### Goal A:
Copy the records from the line with "Image resolution: width=893" up to and including the line with "Click the large", keeping every line unchanged.

I like that bit too and have one, just not in a 7" for my percheron. I'd have to have it made by Myler for her, which I may just do.


----------



## COWCHICK77 (Jun 21, 2010)

I have yet to see a TT hanging in a trainers tackroom, that ought to tell you something....


----------



## Laffeetaffee (Dec 5, 2012)

CowboyBob said:


> Ok so I know someone that used this bit, "because their horse wouldn't stop" I never got them to understand that they needed to retrain the horse. I never understood this bit.
> 
> 
> 
> ...


[/QUOTE]
Lol I remember I was teaching my little neighbor about different bits and how they work, and I was putting them on my horse and saying "this is how you use this bit" and such... and I found a TTB in my barn and I half considered just leaving it in there, but I wanted to show her the effects of it. So I put it on my horse and she immediately stuck her head straight in the air. My little neighbor was so confused, she said "Are you pulling on the reins?? How come her head is so high?" I had the reins dropped on the horse's neck, I wasn't even touching them and the horse was reacting that bad.


----------



## JustImagine (Dec 2, 2012)

### Data:
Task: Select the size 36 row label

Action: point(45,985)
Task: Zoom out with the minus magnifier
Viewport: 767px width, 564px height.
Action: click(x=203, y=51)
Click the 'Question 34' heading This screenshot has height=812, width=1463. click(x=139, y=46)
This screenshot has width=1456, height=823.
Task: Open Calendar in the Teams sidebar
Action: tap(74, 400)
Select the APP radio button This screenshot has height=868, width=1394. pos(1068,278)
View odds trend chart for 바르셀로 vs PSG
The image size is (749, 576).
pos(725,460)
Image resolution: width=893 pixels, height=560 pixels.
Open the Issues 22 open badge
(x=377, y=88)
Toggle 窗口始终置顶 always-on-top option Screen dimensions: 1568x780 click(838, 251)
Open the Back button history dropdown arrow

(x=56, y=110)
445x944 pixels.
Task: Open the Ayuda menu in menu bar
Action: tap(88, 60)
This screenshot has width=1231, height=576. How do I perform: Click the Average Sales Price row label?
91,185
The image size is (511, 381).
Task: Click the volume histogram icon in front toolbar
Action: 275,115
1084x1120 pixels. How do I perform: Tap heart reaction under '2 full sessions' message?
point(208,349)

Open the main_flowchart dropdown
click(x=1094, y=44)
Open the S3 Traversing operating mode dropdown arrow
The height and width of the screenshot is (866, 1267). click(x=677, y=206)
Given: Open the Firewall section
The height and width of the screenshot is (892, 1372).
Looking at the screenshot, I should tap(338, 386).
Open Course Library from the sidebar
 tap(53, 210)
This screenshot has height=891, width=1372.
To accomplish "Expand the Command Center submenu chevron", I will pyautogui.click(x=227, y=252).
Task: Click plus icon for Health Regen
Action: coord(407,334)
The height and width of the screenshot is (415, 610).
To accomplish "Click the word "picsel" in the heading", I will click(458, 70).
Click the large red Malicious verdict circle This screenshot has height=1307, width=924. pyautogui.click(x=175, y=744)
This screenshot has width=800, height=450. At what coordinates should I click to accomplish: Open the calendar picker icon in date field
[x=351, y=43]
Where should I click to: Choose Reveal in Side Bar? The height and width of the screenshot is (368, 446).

### Goal B:
In the forum thread, condense the paragraph beginning "Lol I remember I was teaching" into a short bulleted list of its main facts.

### Task solution A:
Image resolution: width=893 pixels, height=560 pixels.
Open the Issues 22 open badge
(x=377, y=88)
Toggle 窗口始终置顶 always-on-top option Screen dimensions: 1568x780 click(838, 251)
Open the Back button history dropdown arrow

(x=56, y=110)
445x944 pixels.
Task: Open the Ayuda menu in menu bar
Action: tap(88, 60)
This screenshot has width=1231, height=576. How do I perform: Click the Average Sales Price row label?
91,185
The image size is (511, 381).
Task: Click the volume histogram icon in front toolbar
Action: 275,115
1084x1120 pixels. How do I perform: Tap heart reaction under '2 full sessions' message?
point(208,349)

Open the main_flowchart dropdown
click(x=1094, y=44)
Open the S3 Traversing operating mode dropdown arrow
The height and width of the screenshot is (866, 1267). click(x=677, y=206)
Given: Open the Firewall section
The height and width of the screenshot is (892, 1372).
Looking at the screenshot, I should tap(338, 386).
Open Course Library from the sidebar
 tap(53, 210)
This screenshot has height=891, width=1372.
To accomplish "Expand the Command Center submenu chevron", I will pyautogui.click(x=227, y=252).
Task: Click plus icon for Health Regen
Action: coord(407,334)
The height and width of the screenshot is (415, 610).
To accomplish "Click the word "picsel" in the heading", I will click(458, 70).
Click the large red Malicious verdict circle This screenshot has height=1307, width=924. pyautogui.click(x=175, y=744)

### Task solution B:
- The writer was teaching a young neighbor about different bits by putting them on the writer's horse.
- The writer found a TTB in the barn and used it to show the neighbor its effects.
- Once the bit was on, the horse immediately raised her head straight up.
- The confused neighbor asked whether the reins were being pulled.
- The reins were lying on the horse's neck untouched, yet the horse still reacted that badly.